Segment Start: Data
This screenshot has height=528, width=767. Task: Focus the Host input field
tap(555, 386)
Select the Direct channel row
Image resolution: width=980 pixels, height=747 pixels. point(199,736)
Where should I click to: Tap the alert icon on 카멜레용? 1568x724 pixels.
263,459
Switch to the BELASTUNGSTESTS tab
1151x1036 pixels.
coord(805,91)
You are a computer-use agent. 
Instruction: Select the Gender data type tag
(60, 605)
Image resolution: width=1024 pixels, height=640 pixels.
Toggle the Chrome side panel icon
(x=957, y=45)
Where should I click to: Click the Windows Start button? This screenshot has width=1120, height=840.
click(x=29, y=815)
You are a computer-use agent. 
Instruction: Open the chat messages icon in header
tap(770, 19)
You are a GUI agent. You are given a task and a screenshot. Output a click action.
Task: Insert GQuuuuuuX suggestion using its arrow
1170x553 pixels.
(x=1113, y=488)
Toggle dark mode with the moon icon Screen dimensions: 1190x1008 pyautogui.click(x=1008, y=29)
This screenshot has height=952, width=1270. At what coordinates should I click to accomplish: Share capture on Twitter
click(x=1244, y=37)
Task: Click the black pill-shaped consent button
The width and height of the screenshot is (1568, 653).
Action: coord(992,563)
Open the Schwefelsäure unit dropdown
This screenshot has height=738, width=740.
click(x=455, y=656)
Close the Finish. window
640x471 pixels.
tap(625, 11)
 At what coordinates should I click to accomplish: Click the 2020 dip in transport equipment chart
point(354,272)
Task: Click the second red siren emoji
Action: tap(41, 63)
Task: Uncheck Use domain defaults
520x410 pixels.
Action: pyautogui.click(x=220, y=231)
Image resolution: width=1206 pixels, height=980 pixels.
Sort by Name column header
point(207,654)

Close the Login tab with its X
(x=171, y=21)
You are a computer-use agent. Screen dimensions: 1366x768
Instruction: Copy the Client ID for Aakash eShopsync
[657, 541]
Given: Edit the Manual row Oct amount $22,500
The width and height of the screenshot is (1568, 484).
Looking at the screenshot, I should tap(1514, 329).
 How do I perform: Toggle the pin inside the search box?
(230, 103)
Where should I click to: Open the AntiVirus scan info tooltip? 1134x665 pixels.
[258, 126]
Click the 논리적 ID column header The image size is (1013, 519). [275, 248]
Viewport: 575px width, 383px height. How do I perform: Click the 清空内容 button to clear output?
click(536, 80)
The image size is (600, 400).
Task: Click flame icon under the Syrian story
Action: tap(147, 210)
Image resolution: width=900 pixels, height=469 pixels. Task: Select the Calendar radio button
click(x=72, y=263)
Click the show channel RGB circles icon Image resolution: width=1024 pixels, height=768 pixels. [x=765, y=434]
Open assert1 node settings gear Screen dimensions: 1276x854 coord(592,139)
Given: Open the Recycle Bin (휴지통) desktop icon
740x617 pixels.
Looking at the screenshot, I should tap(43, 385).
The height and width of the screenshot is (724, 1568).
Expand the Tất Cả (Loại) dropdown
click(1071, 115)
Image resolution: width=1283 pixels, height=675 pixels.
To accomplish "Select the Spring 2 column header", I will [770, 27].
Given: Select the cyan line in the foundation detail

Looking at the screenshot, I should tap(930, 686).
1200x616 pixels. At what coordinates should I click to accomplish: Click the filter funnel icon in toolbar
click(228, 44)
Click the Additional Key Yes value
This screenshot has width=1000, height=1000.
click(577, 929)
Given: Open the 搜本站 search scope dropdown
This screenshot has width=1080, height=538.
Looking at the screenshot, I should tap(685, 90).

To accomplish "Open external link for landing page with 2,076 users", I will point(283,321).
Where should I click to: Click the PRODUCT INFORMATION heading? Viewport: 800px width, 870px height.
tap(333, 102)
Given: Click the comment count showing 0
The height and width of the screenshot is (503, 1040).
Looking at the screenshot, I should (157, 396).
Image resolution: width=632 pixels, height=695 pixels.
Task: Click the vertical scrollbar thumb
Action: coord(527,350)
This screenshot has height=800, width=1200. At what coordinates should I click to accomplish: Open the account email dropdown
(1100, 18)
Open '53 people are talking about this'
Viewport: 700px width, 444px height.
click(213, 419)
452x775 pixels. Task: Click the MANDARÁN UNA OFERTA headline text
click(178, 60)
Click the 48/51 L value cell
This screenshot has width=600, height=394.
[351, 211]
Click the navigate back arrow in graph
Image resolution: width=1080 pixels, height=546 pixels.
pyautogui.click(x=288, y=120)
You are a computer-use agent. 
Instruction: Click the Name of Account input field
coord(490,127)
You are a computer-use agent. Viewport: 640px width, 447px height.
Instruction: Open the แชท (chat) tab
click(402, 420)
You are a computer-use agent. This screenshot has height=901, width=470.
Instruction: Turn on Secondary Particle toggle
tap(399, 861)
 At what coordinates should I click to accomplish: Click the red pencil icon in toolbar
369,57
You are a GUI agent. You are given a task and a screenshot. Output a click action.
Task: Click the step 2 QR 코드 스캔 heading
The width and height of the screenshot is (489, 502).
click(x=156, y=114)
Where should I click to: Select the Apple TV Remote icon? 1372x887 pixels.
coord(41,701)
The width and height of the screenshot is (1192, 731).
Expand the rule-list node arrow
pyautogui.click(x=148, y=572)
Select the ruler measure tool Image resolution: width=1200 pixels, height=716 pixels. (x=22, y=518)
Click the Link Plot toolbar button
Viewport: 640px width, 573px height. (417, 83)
Segment End: Data
▸ **Instructions to follow**
For every line of the material that holds the word "will", make a copy.

▸ **Response to this exercise**
To accomplish "Select the Spring 2 column header", I will [770, 27].
To accomplish "Open external link for landing page with 2,076 users", I will point(283,321).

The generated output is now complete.